Imagine you are integrating a complex third-party payment processor for the first time. You could spend three weeks reading every edge case in the documentation and trying to build a "perfect" wrapper. Or, applying YWBTA, you spend two days building a "happy path" integration. This integration is "temporary." As you use it, you learn exactly how the API responds to your specific data. You discover which errors actually happen and which are theoretical. Two weeks later, you "build it again" from scratch. This second version takes only three days and is vastly more robust than the "perfect" version you would have spent three weeks on, because it’s based on real-world interaction, not documentation theory.

Scenario 2: The MVP Dashboard

A founder wants a complex data dashboard with 20 different filters. Instead of building a scalable GraphQL backend with complex indexing, the developer applies YWBTA. They build a simple, "brute force" version that pulls all data into the client and filters it there. It’s slow if there are 10,000 rows, but currently, there are only 50. This "temporary construct" allows the founder to show it to users. They realize users only actually care about three of the filters. When the developer "builds it again" for production, they only build the three filters that matter, saving weeks of work on the other 17.

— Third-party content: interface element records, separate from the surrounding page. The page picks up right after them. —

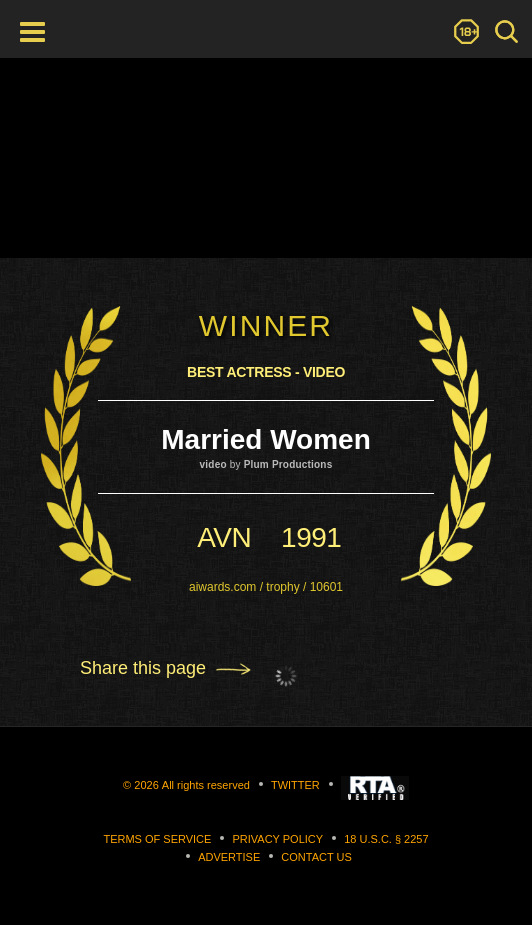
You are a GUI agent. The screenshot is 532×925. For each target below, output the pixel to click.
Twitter (295, 785)
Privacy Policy (277, 839)
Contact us (316, 857)
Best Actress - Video (266, 372)
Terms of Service (157, 839)
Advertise (229, 857)
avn (224, 537)
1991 (311, 537)
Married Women (266, 439)
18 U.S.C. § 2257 (386, 839)
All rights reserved (206, 785)
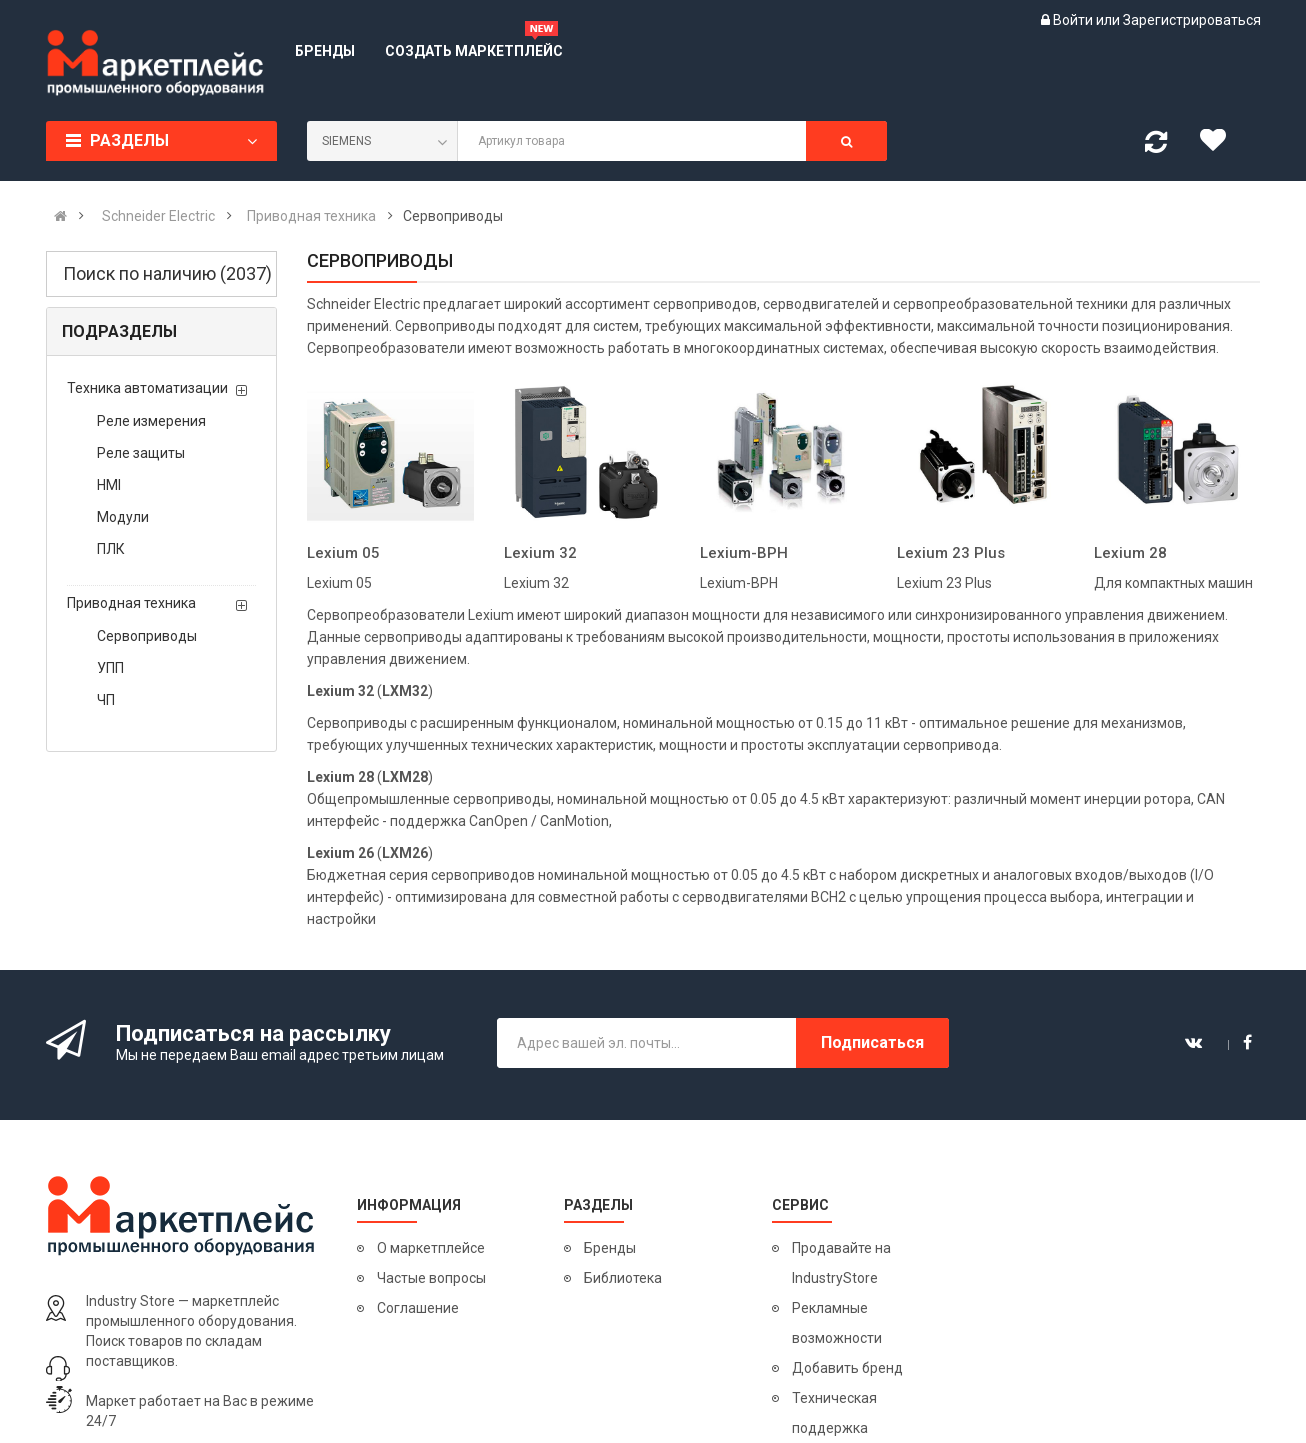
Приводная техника (131, 603)
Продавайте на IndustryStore (841, 1263)
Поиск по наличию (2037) (167, 273)
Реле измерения (151, 421)
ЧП (106, 700)
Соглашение (418, 1308)
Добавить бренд (847, 1368)
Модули (123, 517)
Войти (1074, 20)
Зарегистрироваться (1192, 20)
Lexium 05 (343, 553)
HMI (109, 485)
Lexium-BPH (744, 553)
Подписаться (872, 1042)
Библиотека (623, 1278)
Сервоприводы (147, 636)
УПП (110, 668)
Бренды (610, 1248)
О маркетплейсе (431, 1248)
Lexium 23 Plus (951, 553)
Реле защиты (141, 453)
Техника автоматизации (147, 388)
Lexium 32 (540, 553)
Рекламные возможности (837, 1323)
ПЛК (111, 549)
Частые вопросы (431, 1278)
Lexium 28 (1130, 553)
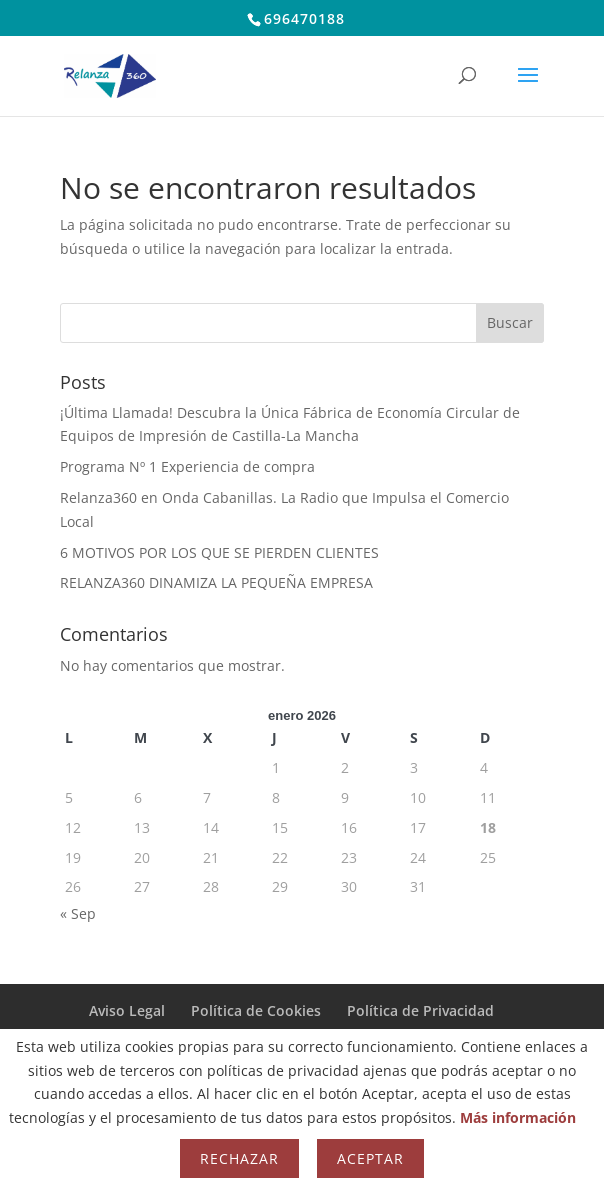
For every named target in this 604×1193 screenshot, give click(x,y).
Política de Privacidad (420, 1010)
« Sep (78, 913)
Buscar (510, 322)
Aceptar (370, 1158)
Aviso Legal (127, 1010)
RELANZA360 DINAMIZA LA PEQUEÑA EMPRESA (216, 582)
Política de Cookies (256, 1010)
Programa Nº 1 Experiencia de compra (187, 466)
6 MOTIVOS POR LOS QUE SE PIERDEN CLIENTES (219, 552)
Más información (518, 1117)
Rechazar (239, 1158)
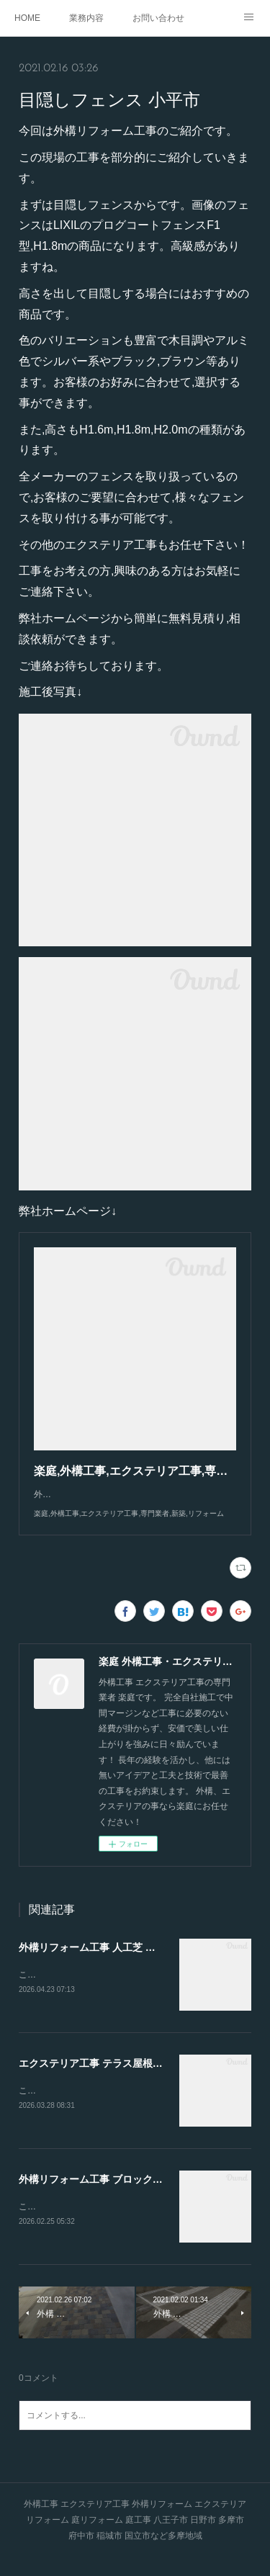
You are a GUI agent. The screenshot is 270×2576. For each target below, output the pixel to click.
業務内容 (86, 18)
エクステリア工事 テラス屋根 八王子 (102, 2078)
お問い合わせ (158, 18)
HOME (27, 18)
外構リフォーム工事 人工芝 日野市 (97, 1961)
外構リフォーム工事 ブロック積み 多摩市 (112, 2196)
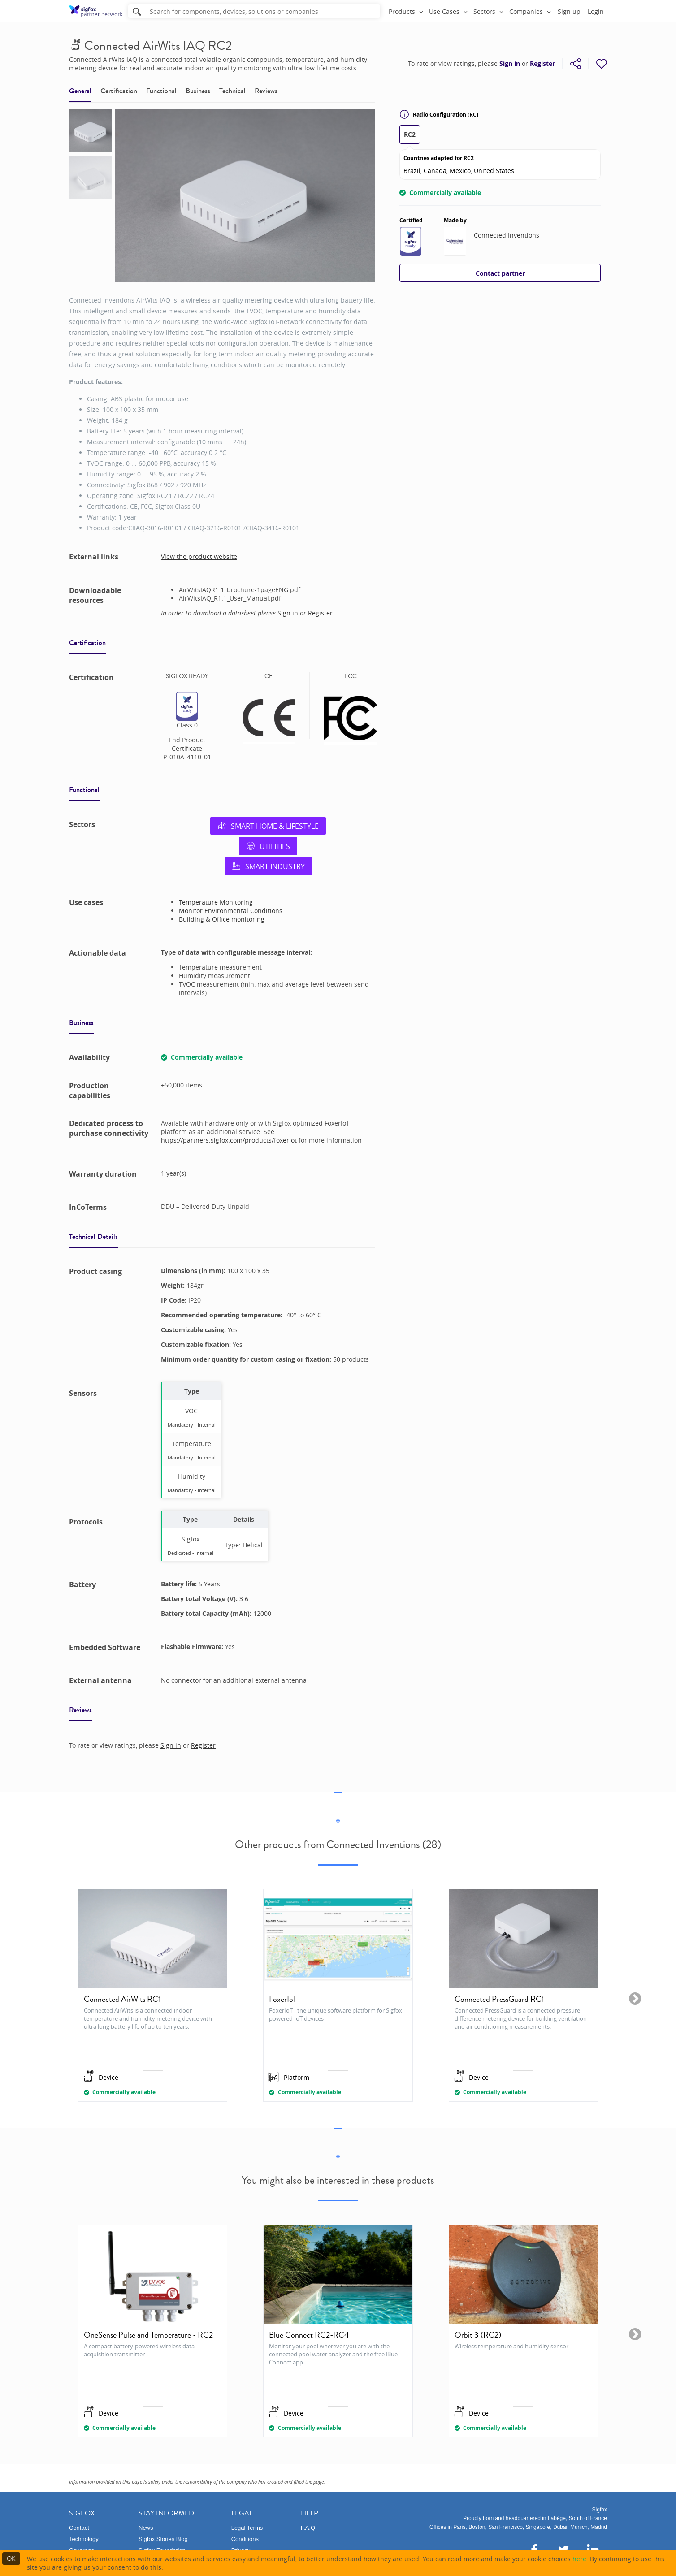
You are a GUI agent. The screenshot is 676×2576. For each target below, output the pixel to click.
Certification (118, 91)
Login (596, 11)
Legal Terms (247, 2527)
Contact (79, 2527)
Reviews (266, 91)
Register (542, 63)
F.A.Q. (309, 2527)
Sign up (569, 11)
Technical (232, 91)
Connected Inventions (506, 235)
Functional (161, 91)
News (146, 2527)
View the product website (199, 556)
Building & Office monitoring (221, 919)
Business (198, 91)
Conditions (245, 2539)
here (579, 2558)
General (80, 91)
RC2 (410, 134)
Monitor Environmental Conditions (230, 910)
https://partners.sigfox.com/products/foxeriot (230, 1140)
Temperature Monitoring (216, 902)
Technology (84, 2539)
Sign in (509, 63)
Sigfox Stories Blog (163, 2539)
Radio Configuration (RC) (438, 114)
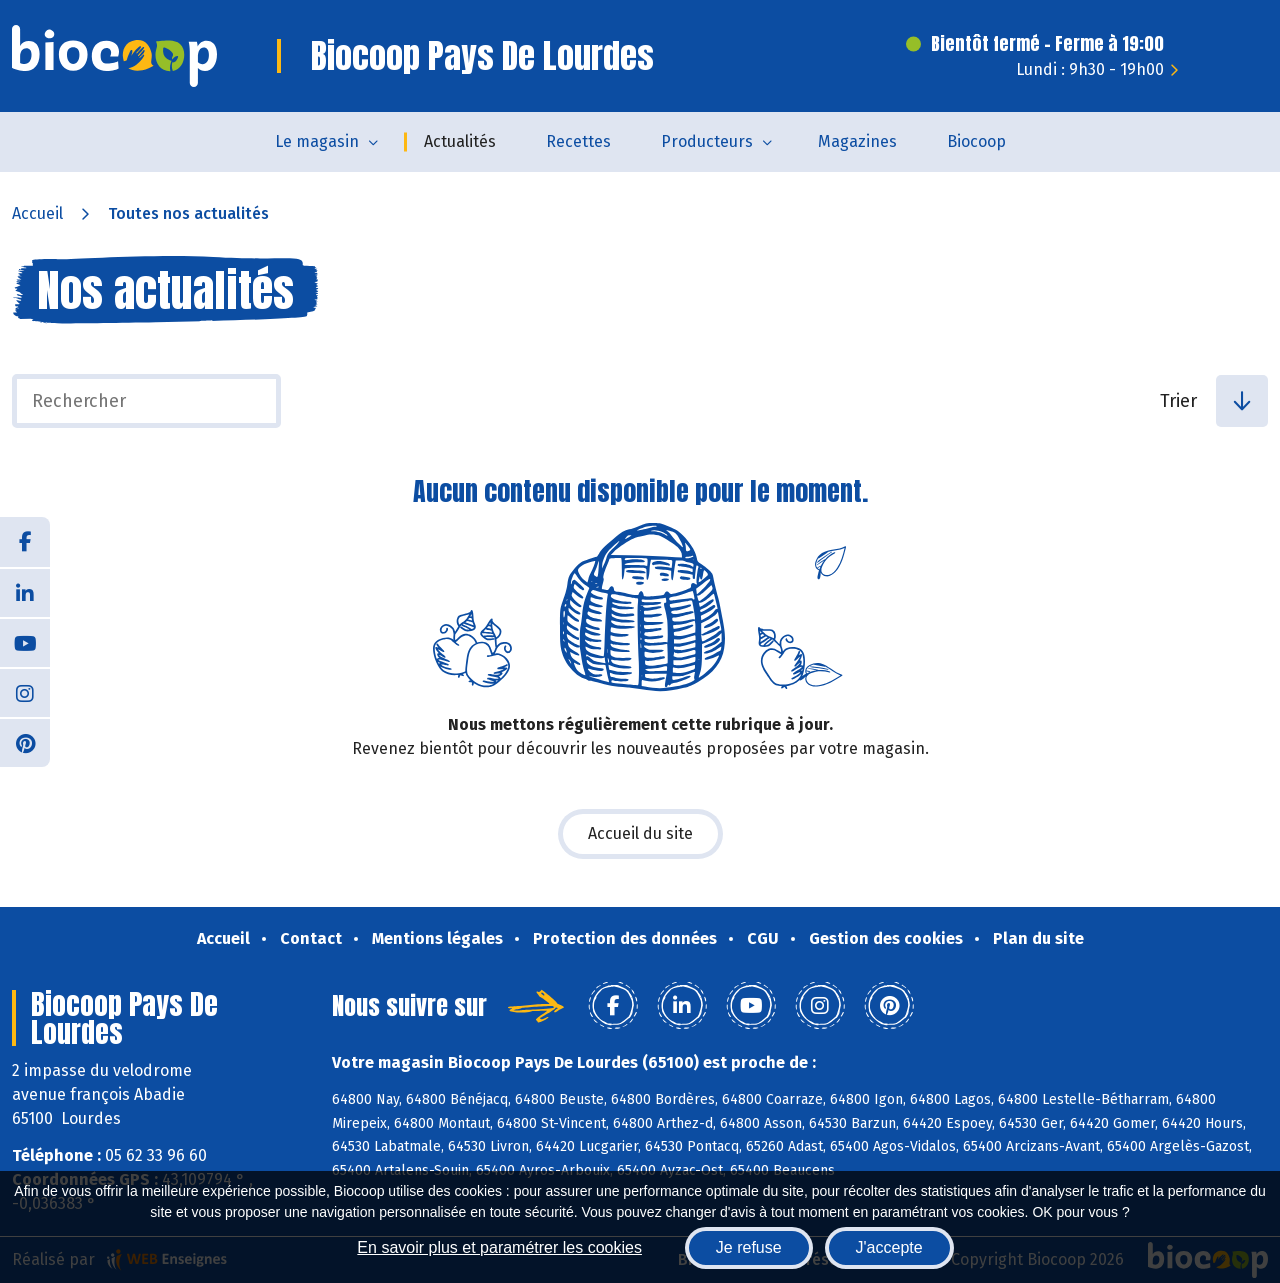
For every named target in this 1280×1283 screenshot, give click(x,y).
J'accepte (889, 1247)
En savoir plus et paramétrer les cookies (499, 1247)
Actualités (460, 141)
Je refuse (749, 1247)
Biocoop (976, 141)
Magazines (857, 141)
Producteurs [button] (707, 141)
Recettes (578, 141)
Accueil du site (640, 833)
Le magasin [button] (317, 141)
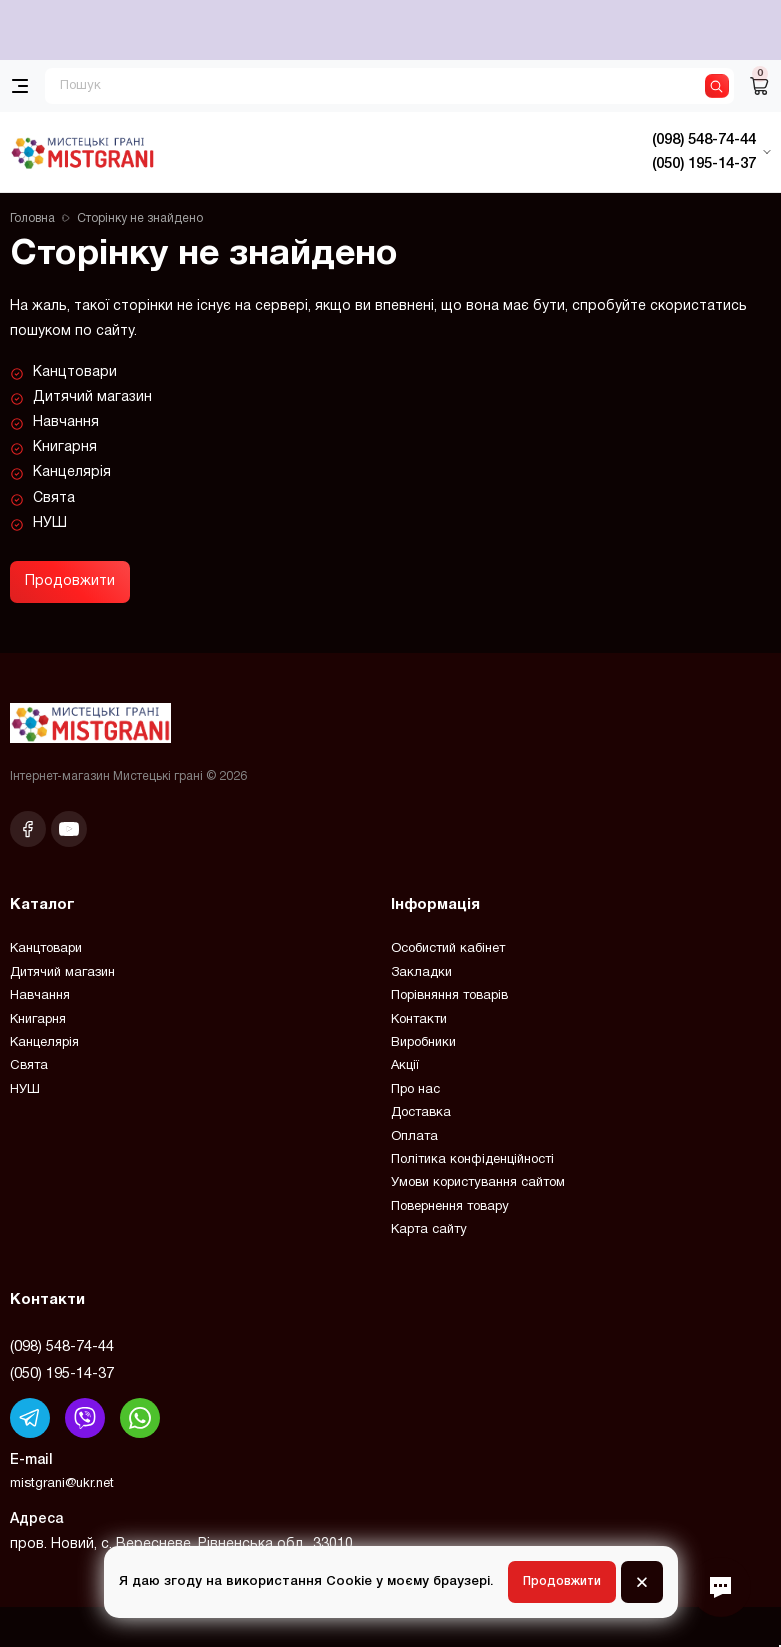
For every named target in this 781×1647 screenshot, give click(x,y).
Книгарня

Scenario 3: The Architecture Pivot

A team builds a system using a NoSQL database because it’s fast to set up. As the application grows, they realize the relational nature of their data makes NoSQL a nightmare. Without the YWBTA mindset, the team might feel they've "failed" or try to force the NoSQL DB to work forever to avoid "wasting" the initial work. With YWBTA, they recognize that the NoSQL version was a necessary step to learn the data's true structure. They rebuild the data layer in PostgreSQL, doing it "cheaper and better" because they already know the schema requirements inside and out from their time with the first version.